First, when using padding (PKCS or OAEP), if the ciphertext has errors in transmission we'll always get an error at the decryption process?

where the answer is:

Yes, with extremely high probability. This is basically a chosen-ciphertext attack and RSA-OAEP is fully immune to them, so the odds that you won't detect this attack (a.k.a. "error") are extremely low (below $2^{−128}$).

May I know how the $2^{−128}$ is computed? Is it true for RSA 1024 and 2048 bits?

Some Finding

With reference to https://www.rfc-editor.org/rfc/rfc3447, Chapter "3. EME-OAEP decoding", point g(as below):

g. Separate DB into an octet string lHash' of length hLen, a (possibly empty) padding string PS consisting of octets with hexadecimal value 0x00, and a message M as

DB = lHash' || PS || 0x01 || M.

If there is no octet with hexadecimal value 0x01 to separate PS from M, if lHash does not equal lHash', or if Y is nonzero, output "decryption error" and stop. (See the note below.)

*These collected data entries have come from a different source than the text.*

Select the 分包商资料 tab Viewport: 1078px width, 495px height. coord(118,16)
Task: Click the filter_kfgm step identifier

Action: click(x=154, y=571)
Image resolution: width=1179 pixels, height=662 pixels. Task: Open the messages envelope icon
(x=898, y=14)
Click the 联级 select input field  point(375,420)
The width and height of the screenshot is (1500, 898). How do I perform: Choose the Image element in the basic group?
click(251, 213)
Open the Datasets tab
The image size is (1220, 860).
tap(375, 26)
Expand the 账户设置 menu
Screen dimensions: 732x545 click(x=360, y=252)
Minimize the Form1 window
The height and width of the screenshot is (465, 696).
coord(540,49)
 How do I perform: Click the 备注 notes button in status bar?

For the implementation of openssl, SHA1 is used and SHA1 is 20 bytes and implies the length of lHash(and lHash') is 20 bytes. Therefore, I will suggest that the probability of error rate is below $2^{−160}$. Can anyone have some contribution on this? thanks.

P.S.

From the source code for openssl(https://docs.huihoo.com/doxygen/openssl/1.0.1c/rsa__oaep_8c_source.html), the RSA_padding_check_PKCS1_OAEP(), line 152, it codes as below. I believe it is checking for if lHash does not equal lHash', or if Y is nonzero. Can anyone have a view on this? thanks.

if (memcmp(db, phash, SHA_DIGEST_LENGTH) != 0 || bad)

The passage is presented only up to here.